Entries:
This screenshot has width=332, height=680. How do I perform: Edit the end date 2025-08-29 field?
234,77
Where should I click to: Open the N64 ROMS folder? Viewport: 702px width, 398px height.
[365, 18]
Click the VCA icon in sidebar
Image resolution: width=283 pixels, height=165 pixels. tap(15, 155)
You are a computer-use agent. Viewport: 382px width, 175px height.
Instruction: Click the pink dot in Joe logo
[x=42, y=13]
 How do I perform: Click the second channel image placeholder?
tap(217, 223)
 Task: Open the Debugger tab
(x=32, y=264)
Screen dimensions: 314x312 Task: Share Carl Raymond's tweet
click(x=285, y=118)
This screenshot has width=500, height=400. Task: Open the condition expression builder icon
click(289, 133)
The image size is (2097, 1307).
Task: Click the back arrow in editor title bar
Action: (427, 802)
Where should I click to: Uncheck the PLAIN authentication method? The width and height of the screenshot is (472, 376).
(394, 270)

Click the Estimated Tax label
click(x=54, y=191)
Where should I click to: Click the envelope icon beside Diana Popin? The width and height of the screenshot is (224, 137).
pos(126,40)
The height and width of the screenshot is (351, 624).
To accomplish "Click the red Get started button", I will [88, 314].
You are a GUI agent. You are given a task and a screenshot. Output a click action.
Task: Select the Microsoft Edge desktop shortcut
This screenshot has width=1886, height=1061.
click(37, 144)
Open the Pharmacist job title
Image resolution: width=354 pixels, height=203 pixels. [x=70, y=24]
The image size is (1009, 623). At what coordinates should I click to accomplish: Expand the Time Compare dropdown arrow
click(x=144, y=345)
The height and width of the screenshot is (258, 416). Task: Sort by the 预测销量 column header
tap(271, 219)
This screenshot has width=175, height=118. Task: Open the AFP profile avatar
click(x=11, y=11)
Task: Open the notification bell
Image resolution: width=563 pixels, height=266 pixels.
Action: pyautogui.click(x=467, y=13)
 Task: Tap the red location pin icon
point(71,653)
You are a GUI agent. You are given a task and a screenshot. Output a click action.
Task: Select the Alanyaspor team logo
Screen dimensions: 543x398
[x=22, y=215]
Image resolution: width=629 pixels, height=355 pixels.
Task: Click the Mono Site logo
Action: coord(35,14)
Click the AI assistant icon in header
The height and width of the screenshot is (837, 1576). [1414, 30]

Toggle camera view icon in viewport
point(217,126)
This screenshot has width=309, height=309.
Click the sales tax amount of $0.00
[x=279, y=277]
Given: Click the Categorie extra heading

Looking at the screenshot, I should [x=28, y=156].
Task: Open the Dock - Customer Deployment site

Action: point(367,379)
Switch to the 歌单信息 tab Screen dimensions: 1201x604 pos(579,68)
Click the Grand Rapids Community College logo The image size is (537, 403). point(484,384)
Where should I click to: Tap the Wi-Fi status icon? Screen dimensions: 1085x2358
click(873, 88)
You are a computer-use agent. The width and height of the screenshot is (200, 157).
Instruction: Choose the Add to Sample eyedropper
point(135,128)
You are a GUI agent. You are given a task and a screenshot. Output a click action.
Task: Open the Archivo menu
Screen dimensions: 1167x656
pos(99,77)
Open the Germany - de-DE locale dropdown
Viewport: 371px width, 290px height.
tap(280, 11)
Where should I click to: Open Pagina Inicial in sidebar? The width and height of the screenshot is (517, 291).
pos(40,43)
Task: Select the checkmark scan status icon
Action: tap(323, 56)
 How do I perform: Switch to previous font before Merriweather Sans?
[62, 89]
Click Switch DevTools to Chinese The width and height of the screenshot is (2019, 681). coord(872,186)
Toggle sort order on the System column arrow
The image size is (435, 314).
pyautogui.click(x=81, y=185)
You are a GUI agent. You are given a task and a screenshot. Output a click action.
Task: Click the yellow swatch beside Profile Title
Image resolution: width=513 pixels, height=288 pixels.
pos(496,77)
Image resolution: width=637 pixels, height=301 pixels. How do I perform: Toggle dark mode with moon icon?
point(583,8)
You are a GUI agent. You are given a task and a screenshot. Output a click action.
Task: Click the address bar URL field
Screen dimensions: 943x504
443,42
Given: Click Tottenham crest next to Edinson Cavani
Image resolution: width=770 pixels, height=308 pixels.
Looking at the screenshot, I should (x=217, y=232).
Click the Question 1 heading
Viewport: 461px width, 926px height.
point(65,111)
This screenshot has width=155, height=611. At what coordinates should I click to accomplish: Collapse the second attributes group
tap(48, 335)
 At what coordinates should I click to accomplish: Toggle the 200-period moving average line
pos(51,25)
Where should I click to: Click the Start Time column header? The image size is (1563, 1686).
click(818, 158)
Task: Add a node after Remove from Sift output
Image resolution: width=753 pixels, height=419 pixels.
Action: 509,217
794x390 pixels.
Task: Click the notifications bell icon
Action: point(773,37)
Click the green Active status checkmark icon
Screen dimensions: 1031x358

What is needed: Retype the rows from the line that contains "Task: Open the notification bell" through the line that contains "point(135,128)", including both of those lines.

Correct answer:
Task: Open the notification bell
Image resolution: width=563 pixels, height=266 pixels.
Action: pyautogui.click(x=467, y=13)
 Task: Tap the red location pin icon
point(71,653)
You are a GUI agent. You are given a task and a screenshot. Output a click action.
Task: Select the Alanyaspor team logo
Screen dimensions: 543x398
[x=22, y=215]
Image resolution: width=629 pixels, height=355 pixels.
Task: Click the Mono Site logo
Action: coord(35,14)
Click the AI assistant icon in header
The height and width of the screenshot is (837, 1576). [1414, 30]

Toggle camera view icon in viewport
point(217,126)
This screenshot has width=309, height=309.
Click the sales tax amount of $0.00
[x=279, y=277]
Given: Click the Categorie extra heading

Looking at the screenshot, I should [x=28, y=156].
Task: Open the Dock - Customer Deployment site

Action: point(367,379)
Switch to the 歌单信息 tab Screen dimensions: 1201x604 pos(579,68)
Click the Grand Rapids Community College logo The image size is (537, 403). point(484,384)
Where should I click to: Tap the Wi-Fi status icon? Screen dimensions: 1085x2358
click(873, 88)
You are a computer-use agent. The width and height of the screenshot is (200, 157).
Instruction: Choose the Add to Sample eyedropper
point(135,128)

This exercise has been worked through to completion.